Sequim-Dungeness Valley’s historic irrigation ditches getting covered with pipelines

SEQUIM – This is a winter of discontent, marked by a kind of earthquake beneath the Dungeness Valley. From Sequim Bay to Siebert Creek, a century of Peninsula history is being redrawn.

Construction crews are closing up the irrigation ditches that made the prairie bloom and laying pipes in their place.

Glenda Swain Cable, who purchased her property northwest of Sequim 16 years ago – partly because it had a ditch running through it – understands why it must go.

Ditches are sapping the valley’s health, wasting precious Dungeness River water through evaporation, thus robbing salmon of habitat.

They collect stormwater, harmful chemicals and bacteria and pour them into the Strait of Juan de Fuca.

So Cable’s ditch, at 110 years old, is a dinosaur – but it’s also a magnet for birds and squirrels.

Alders and firs flourished around it.

But then came the pre-pipeline work crews, digging, damaging fences and otherwise disturbing the peace, to Cable’s mind.

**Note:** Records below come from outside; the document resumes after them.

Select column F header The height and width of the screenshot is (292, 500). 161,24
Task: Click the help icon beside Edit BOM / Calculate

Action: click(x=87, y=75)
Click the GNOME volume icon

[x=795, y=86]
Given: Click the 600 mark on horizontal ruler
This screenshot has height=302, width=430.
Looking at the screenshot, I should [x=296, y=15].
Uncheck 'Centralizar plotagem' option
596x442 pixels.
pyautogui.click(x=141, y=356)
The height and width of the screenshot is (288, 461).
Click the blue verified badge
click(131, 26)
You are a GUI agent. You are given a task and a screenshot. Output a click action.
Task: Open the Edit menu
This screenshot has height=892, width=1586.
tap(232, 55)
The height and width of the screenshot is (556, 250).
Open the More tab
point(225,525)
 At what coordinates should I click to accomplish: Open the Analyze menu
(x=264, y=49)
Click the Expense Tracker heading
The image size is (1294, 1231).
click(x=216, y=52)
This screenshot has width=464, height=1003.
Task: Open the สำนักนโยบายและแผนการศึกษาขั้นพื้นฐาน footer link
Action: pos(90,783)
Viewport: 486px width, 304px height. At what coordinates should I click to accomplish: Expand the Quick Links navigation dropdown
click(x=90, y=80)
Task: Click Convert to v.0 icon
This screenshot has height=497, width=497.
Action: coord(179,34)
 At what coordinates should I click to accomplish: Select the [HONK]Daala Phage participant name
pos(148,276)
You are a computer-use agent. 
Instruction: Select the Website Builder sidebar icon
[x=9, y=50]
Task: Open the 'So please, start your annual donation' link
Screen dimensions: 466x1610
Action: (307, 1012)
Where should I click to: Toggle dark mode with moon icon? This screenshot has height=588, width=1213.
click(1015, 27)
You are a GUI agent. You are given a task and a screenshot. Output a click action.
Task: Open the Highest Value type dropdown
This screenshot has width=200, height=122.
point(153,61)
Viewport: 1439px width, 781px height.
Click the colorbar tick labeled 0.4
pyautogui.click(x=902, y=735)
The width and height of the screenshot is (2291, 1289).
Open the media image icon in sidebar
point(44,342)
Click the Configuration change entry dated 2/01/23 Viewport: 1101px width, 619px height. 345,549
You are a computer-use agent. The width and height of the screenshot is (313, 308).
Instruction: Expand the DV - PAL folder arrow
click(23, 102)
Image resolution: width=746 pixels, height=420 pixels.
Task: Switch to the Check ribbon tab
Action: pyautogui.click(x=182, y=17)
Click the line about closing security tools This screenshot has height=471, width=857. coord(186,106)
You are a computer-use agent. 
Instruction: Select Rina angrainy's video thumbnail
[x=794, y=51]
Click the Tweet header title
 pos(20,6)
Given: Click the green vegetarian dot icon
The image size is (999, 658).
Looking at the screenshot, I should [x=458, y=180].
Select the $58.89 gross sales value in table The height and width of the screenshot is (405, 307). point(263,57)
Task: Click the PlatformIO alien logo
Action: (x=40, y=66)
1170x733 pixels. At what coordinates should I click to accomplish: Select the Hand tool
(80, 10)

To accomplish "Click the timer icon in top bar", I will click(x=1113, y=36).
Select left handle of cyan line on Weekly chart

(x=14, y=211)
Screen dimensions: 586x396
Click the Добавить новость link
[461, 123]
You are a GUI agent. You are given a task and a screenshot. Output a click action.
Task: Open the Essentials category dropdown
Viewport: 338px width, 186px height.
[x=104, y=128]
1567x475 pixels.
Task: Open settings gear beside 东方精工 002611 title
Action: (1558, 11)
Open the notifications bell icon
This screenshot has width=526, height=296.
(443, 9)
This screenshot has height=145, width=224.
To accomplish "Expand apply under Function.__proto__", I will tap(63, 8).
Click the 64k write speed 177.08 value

She knows her big trees will die when the ditch dries up, and thinks they could come crashing down onto the roofs of her outbuildings.

But when she asked the workers hired by the Clallam Ditch Co. when they would remove the trees, Cable heard no straight answers.

Finally Cable and her husband, Richard, sent a letter to ditch company board members Danny Smith and Roger Schmidt, describing damages done and asking for accountability.

“We are tired of construction people passing the buck and ignoring the issues,” the Cables wrote in the Jan. 20 letter.

“We are not the only ones upset with the lack of communication.”

Monday evening, at the Clallam Ditch Co. annual meeting, four dozen farmers and other land owners filled McCleay Hall.